*DATASET RECORDS*
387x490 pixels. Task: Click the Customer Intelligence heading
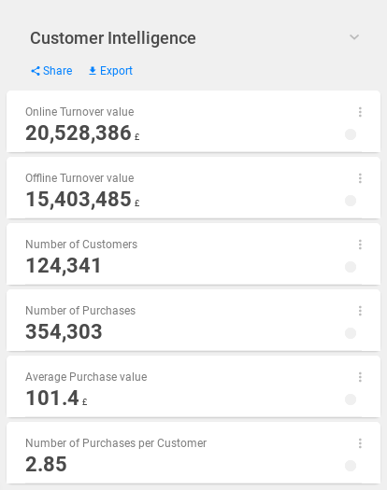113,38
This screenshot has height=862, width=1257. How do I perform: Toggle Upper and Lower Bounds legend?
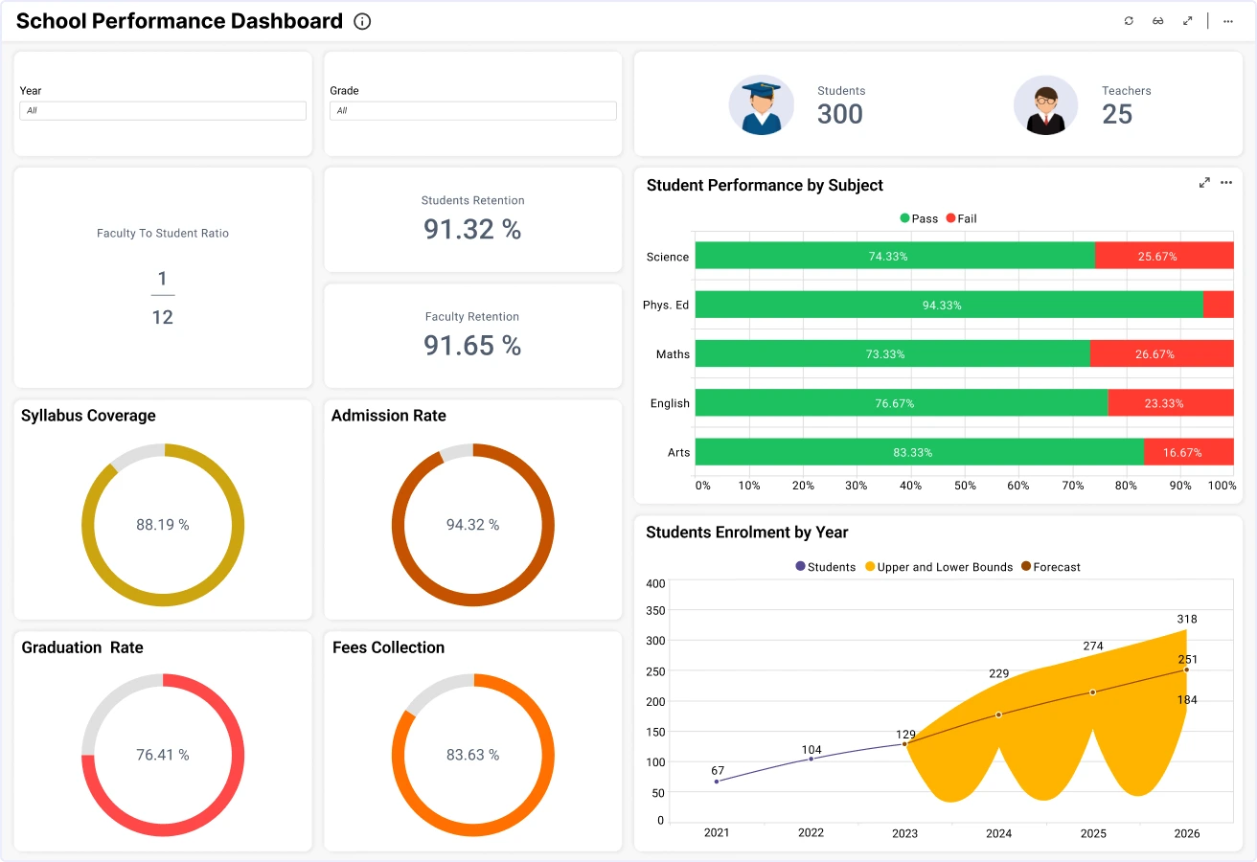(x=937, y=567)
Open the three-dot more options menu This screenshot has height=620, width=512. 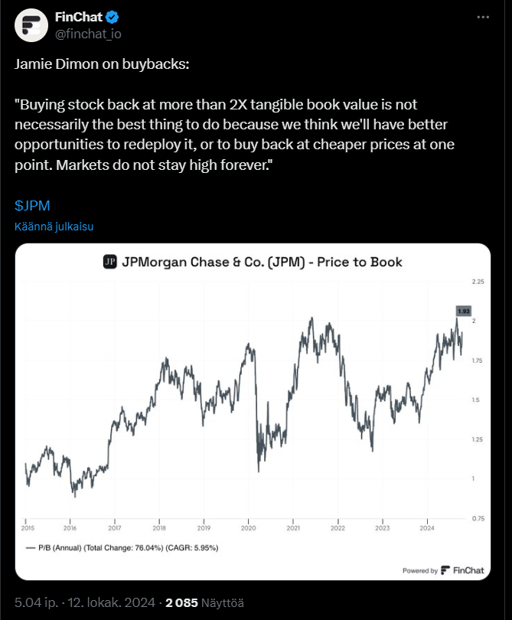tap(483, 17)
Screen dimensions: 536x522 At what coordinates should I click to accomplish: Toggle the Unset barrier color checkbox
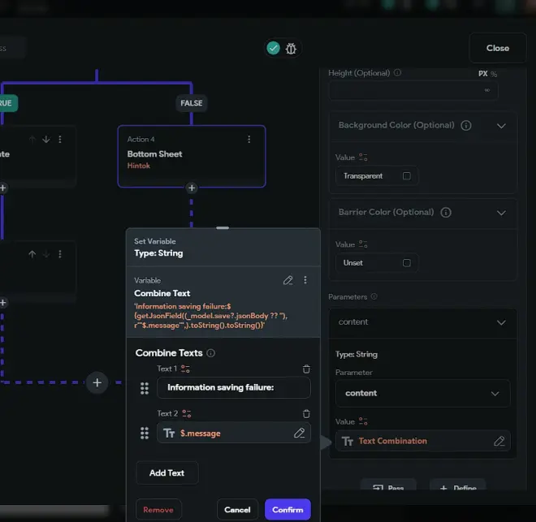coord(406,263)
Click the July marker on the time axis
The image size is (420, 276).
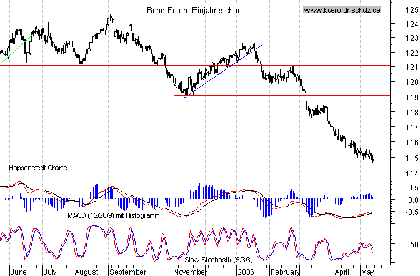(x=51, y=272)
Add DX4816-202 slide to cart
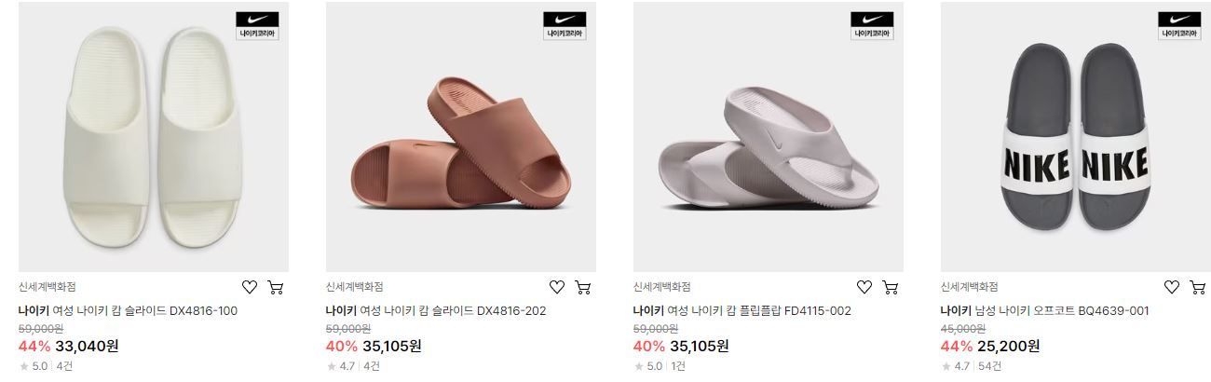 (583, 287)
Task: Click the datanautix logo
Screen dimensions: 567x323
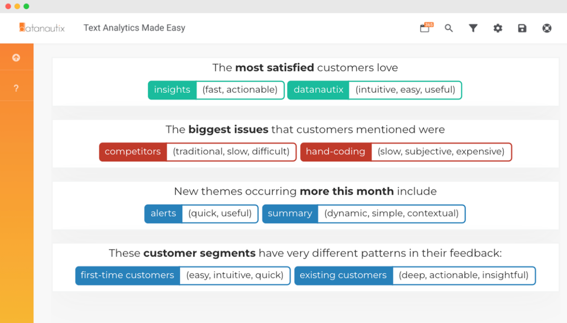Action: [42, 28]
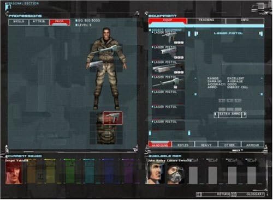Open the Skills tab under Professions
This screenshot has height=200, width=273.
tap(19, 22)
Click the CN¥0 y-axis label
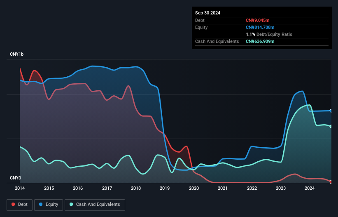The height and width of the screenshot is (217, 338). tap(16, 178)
==
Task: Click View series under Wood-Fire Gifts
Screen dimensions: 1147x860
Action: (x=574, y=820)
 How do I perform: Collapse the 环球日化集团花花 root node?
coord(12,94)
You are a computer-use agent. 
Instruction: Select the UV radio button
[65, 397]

*WHAT THIS TASK INVOLVES*
The expected output is the lines above from the one containing "Screen dimensions: 536x522" to the one containing "Task: Click the datanautix logo", both ends included, reproduced exactly with every picture left out.

*EXERCISE SOLUTION*
Screen dimensions: 536x522 At what coordinates should I click to accomplish: Toggle the Unset barrier color checkbox
coord(406,263)
Click the July marker on the time axis
The image size is (420, 276).
(x=51, y=272)
Add DX4816-202 slide to cart
 (583, 287)
Task: Click the datanautix logo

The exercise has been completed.